I'm trying to program a simple Monte Carlo experiment that after generating
sample data within each MC rep then runs a GLM within it, accumulating the
coefficients from each rep in a matrix. As the GLM command needs a
dataframe I convert all my matrix held simulated data into this form and
then try and run a for loop (see end of included code below). It does not
like the $i notation. Can anyone please come up with a workaround? I had a
quick look in the glm code to see if I could figure out how to create a
modelmatrix myself and call the glm directly on that - it defeated me (as
I'm not the greatest of programmers).

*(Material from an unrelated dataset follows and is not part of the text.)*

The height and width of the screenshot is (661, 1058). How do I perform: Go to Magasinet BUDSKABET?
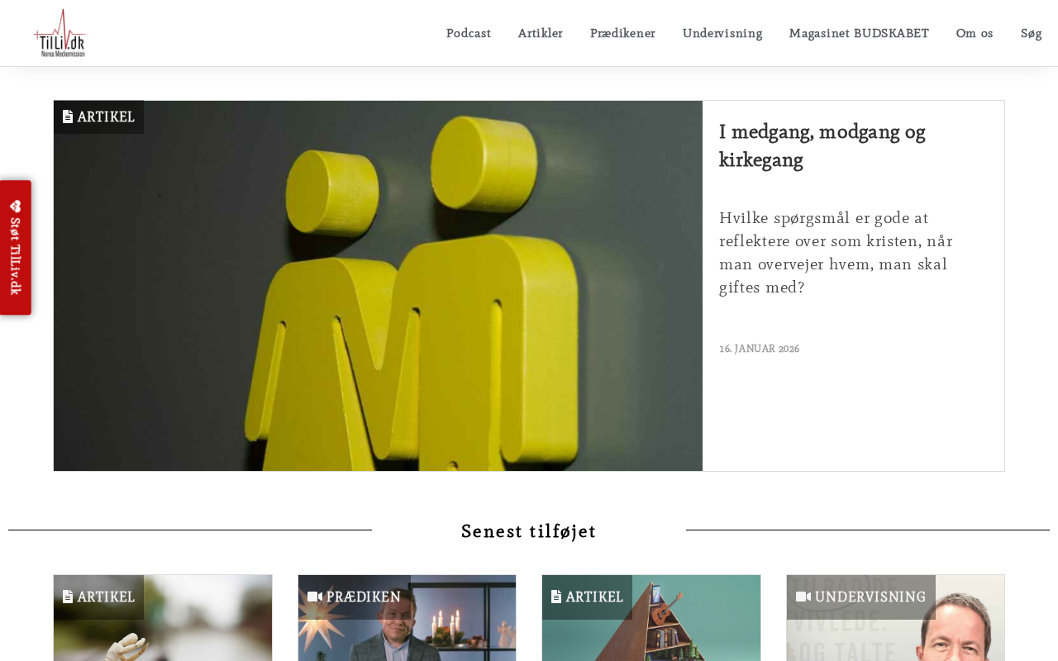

If anyone could offer advice on that
too I'd be grateful - would save the glm command having to convert the
dataframe on each call - which on a large number of MC reps might be worth
while.
Any help much appreciated (and apologies for all the code comments - my
memories terrible so need to include).
Best,
Steve
using DataFrames, GLM, Distributions
reps=100 # number of MC sims
n=50 # sample size in each sim
X0 = rep(1,n) # the constant
nLevelsX1 = 5 # distinct values in continuous X1 - make it a factor of n
X1=gl(nLevelsX1,int(n/nLevelsX1)) # gl() is in DataFrames
X2 = gl(2,1,n) - 1 # the treatmnt dummy
X = [X0 X1 X2] # design matrix
T=1.0 # the treatment effect
B = [10, 1, T] # Beta vector
mu = float(X*B) # varying mu parameter in lognormal distribution
sigma = rep(1.0,n) # constant sigma parameter in lognormal distribution
Obs = Array(Float64, reps,n) # holds data for analysis - each row new
dataset
# loop below creates the Y (dependent) data - one row for each MC sim
for i = 1:n
Obs[:,i]= rand(LogNormal(mu[i],sigma[i]),reps)
end
# create dataframe where first two cols hold the unvarying X
# and the remaining cols hold each Y sim
df= convert(DataFrame, [X[:,2:3] Obs'])
rename!(df.colindex, [(symbol("x$i")=>symbol("Y$(i-2)")) for i in 3:(n+2)])
names(df) # x1 x2 Y1 Y2 ...Yreps
GLMresults = Array(Float64, reps,3) # will hold all coeff
#next loop fails - please help - won't accept $i
for i = 1:reps
GLMresults[i,:] = coef(glm(Y$i ~ x1 + x2,df,Normal(),LogLink()))
end